# TASK PROMPT
Could you express the items below as a JSON list of strings, with one string per line and blank lines left out?

# DATASET

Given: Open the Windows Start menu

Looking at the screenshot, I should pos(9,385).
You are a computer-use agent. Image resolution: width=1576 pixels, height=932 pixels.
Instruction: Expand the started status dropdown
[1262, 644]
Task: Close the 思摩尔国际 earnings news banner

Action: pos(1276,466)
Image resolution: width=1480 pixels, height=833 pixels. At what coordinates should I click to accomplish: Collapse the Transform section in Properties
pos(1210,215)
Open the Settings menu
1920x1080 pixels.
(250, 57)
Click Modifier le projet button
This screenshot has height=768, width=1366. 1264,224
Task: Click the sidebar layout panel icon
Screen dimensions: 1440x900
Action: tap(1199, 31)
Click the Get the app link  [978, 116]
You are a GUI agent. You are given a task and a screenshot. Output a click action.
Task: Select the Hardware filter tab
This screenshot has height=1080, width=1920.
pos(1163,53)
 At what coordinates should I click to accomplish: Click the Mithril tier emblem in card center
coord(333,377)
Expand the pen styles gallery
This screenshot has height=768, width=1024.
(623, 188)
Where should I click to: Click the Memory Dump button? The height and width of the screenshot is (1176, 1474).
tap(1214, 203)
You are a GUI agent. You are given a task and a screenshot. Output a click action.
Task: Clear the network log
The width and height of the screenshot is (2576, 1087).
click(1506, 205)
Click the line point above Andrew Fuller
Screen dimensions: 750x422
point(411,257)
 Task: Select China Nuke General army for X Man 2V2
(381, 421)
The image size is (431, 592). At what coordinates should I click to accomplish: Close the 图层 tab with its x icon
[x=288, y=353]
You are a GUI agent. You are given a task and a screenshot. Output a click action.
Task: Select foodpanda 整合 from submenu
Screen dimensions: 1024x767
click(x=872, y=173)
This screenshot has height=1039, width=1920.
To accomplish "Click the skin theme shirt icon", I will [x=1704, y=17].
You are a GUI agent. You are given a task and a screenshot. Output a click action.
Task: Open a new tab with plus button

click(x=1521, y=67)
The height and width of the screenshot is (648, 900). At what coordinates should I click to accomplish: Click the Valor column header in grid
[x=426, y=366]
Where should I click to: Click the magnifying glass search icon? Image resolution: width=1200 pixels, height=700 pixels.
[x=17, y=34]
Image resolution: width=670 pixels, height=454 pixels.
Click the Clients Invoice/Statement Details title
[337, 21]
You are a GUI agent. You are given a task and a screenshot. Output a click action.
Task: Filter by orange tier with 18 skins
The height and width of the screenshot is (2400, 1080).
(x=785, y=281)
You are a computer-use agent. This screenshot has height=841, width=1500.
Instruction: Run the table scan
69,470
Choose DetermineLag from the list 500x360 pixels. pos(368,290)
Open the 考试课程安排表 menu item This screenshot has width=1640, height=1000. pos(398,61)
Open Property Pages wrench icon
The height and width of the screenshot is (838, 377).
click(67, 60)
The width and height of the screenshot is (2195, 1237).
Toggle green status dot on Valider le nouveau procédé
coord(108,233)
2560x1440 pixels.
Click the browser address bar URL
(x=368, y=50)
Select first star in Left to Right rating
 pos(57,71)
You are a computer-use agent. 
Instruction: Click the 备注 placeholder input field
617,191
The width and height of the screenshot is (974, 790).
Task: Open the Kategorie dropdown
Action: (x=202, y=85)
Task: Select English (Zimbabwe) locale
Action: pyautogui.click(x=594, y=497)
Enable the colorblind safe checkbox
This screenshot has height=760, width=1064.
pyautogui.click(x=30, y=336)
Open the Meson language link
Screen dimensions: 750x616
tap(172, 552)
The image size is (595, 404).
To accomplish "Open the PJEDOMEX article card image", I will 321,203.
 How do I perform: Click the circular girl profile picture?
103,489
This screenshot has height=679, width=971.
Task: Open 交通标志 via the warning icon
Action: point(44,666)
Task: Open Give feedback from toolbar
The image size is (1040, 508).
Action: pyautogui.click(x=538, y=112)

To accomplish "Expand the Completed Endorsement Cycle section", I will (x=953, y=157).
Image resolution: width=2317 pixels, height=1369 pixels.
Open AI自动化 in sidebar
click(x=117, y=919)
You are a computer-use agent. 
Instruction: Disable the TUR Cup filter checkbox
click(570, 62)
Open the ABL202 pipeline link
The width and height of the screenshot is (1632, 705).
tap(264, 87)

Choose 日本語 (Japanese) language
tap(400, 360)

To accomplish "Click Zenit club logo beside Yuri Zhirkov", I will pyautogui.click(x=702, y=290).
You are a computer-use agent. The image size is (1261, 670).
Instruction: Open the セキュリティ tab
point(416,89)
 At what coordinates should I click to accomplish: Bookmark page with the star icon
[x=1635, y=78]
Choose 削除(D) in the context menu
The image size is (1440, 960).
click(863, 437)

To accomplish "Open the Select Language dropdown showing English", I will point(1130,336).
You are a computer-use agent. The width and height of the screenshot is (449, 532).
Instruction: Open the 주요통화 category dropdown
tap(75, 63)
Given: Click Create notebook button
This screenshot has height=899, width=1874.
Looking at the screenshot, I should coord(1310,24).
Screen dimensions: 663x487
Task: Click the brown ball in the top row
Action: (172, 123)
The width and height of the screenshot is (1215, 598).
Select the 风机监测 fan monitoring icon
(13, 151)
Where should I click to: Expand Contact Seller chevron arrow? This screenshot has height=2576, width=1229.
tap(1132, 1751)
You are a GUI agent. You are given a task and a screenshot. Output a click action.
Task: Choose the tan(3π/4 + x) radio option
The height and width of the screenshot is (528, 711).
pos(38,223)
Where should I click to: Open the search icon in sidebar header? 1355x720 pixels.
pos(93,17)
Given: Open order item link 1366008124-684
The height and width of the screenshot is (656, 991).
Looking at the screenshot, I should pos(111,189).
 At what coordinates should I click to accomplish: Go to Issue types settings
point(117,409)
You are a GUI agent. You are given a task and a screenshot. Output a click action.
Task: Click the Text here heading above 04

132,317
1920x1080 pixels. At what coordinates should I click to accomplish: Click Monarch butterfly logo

# EXERCISE OUTPUT
[
  "Given: Open the Windows Start menu",
  "Looking at the screenshot, I should pos(9,385).",
  "You are a computer-use agent. Image resolution: width=1576 pixels, height=932 pixels.",
  "Instruction: Expand the started status dropdown",
  "[1262, 644]",
  "Task: Close the 思摩尔国际 earnings news banner",
  "Action: pos(1276,466)",
  "Image resolution: width=1480 pixels, height=833 pixels. At what coordinates should I click to accomplish: Collapse the Transform section in Properties",
  "pos(1210,215)",
  "Open the Settings menu",
  "1920x1080 pixels.",
  "(250, 57)",
  "Click Modifier le projet button",
  "This screenshot has height=768, width=1366. 1264,224",
  "Task: Click the sidebar layout panel icon",
  "Screen dimensions: 1440x900",
  "Action: tap(1199, 31)",
  "Click the Get the app link  [978, 116]",
  "You are a GUI agent. You are given a task and a screenshot. Output a click action.",
  "Task: Select the Hardware filter tab",
  "This screenshot has height=1080, width=1920.",
  "pos(1163,53)",
  " At what coordinates should I click to accomplish: Click the Mithril tier emblem in card center",
  "coord(333,377)",
  "Expand the pen styles gallery",
  "This screenshot has height=768, width=1024.",
  "(623, 188)",
  "Where should I click to: Click the Memory Dump button? The height and width of the screenshot is (1176, 1474).",
  "tap(1214, 203)",
  "You are a GUI agent. You are given a task and a screenshot. Output a click action.",
  "Task: Clear the network log",
  "The width and height of the screenshot is (2576, 1087).",
  "click(1506, 205)",
  "Click the line point above Andrew Fuller",
  "Screen dimensions: 750x422",
  "point(411,257)",
  " Task: Select China Nuke General army for X Man 2V2",
  "(381, 421)",
  "The image size is (431, 592). At what coordinates should I click to accomplish: Close the 图层 tab with its x icon",
  "[x=288, y=353]",
  "You are a GUI agent. You are given a task and a screenshot. Output a click action.",
  "Task: Select foodpanda 整合 from submenu",
  "Screen dimensions: 1024x767",
  "click(x=872, y=173)",
  "This screenshot has height=1039, width=1920.",
  "To accomplish \"Click the skin theme shirt icon\", I will [x=1704, y=17].",
  "You are a GUI agent. You are given a task and a screenshot. Output a click action.",
  "Task: Open a new tab with plus button",
  "click(x=1521, y=67)",
  "The height and width of the screenshot is (648, 900). At what coordinates should I click to accomplish: Click the Valor column header in grid",
  "[x=426, y=366]",
  "Where should I click to: Click the magnifying glass search icon? Image resolution: width=1200 pixels, height=700 pixels.",
  "[x=17, y=34]",
  "Image resolution: width=670 pixels, height=454 pixels.",
  "Click the Clients Invoice/Statement Details title",
  "[337, 21]",
  "You are a GUI agent. You are given a task and a screenshot. Output a click action.",
  "Task: Filter by orange tier with 18 skins",
  "The height and width of the screenshot is (2400, 1080).",
  "(x=785, y=281)",
  "You are a computer-use agent. This screenshot has height=841, width=1500.",
  "Instruction: Run the table scan",
  "69,470",
  "Choose DetermineLag from the list 500x360 pixels. pos(368,290)",
  "Open the 考试课程安排表 menu item This screenshot has width=1640, height=1000. pos(398,61)",
  "Open Property Pages wrench icon",
  "The height and width of the screenshot is (838, 377).",
  "click(67, 60)",
  "The width and height of the screenshot is (2195, 1237).",
  "Toggle green status dot on Valider le nouveau procédé",
  "coord(108,233)",
  "2560x1440 pixels.",
  "Click the browser address bar URL",
  "(x=368, y=50)",
  "Select first star in Left to Right rating",
  " pos(57,71)",
  "You are a computer-use agent. ",
  "Instruction: Click the 备注 placeholder input field",
  "617,191",
  "The width and height of the screenshot is (974, 790).",
  "Task: Open the Kategorie dropdown",
  "Action: (x=202, y=85)",
  "Task: Select English (Zimbabwe) locale",
  "Action: pyautogui.click(x=594, y=497)",
  "Enable the colorblind safe checkbox",
  "This screenshot has height=760, width=1064.",
  "pyautogui.click(x=30, y=336)",
  "Open the Meson language link",
  "Screen dimensions: 750x616",
  "tap(172, 552)",
  "The image size is (595, 404).",
  "To accomplish \"Open the PJEDOMEX article card image\", I will 321,203.",
  " How do I perform: Click the circular girl profile picture?",
  "103,489",
  "This screenshot has height=679, width=971.",
  "Task: Open 交通标志 via the warning icon",
  "Action: point(44,666)",
  "Task: Open Give feedback from toolbar",
  "The image size is (1040, 508).",
  "Action: pyautogui.click(x=538, y=112)",
  "To accomplish \"Expand the Completed Endorsement Cycle section\", I will (x=953, y=157).",
  "Image resolution: width=2317 pixels, height=1369 pixels.",
  "Open AI自动化 in sidebar",
  "click(x=117, y=919)",
  "You are a computer-use agent. ",
  "Instruction: Disable the TUR Cup filter checkbox",
  "click(570, 62)",
  "Open the ABL202 pipeline link",
  "The width and height of the screenshot is (1632, 705).",
  "tap(264, 87)",
  "Choose 日本語 (Japanese) language",
  "tap(400, 360)",
  "To accomplish \"Click Zenit club logo beside Yuri Zhirkov\", I will pyautogui.click(x=702, y=290).",
  "You are a computer-use agent. The image size is (1261, 670).",
  "Instruction: Open the セキュリティ tab",
  "point(416,89)",
  " At what coordinates should I click to accomplish: Bookmark page with the star icon",
  "[x=1635, y=78]",
  "Choose 削除(D) in the context menu",
  "The image size is (1440, 960).",
  "click(863, 437)",
  "To accomplish \"Open the Select Language dropdown showing English\", I will point(1130,336).",
  "You are a computer-use agent. The width and height of the screenshot is (449, 532).",
  "Instruction: Open the 주요통화 category dropdown",
  "tap(75, 63)",
  "Given: Click Create notebook button",
  "This screenshot has height=899, width=1874.",
  "Looking at the screenshot, I should coord(1310,24).",
  "Screen dimensions: 663x487",
  "Task: Click the brown ball in the top row",
  "Action: (172, 123)",
  "The width and height of the screenshot is (1215, 598).",
  "Select the 风机监测 fan monitoring icon",
  "(13, 151)",
  "Where should I click to: Expand Contact Seller chevron arrow? This screenshot has height=2576, width=1229.",
  "tap(1132, 1751)",
  "You are a GUI agent. You are given a task and a screenshot. Output a click action.",
  "Task: Choose the tan(3π/4 + x) radio option",
  "The height and width of the screenshot is (528, 711).",
  "pos(38,223)",
  "Where should I click to: Open the search icon in sidebar header? 1355x720 pixels.",
  "pos(93,17)",
  "Given: Open order item link 1366008124-684",
  "The height and width of the screenshot is (656, 991).",
  "Looking at the screenshot, I should pos(111,189).",
  " At what coordinates should I click to accomplish: Go to Issue types settings",
  "point(117,409)",
  "You are a GUI agent. You are given a task and a screenshot. Output a click action.",
  "Task: Click the Text here heading above 04",
  "132,317",
  "1920x1080 pixels. At what coordinates should I click to accomplish: Click Monarch butterfly logo"
]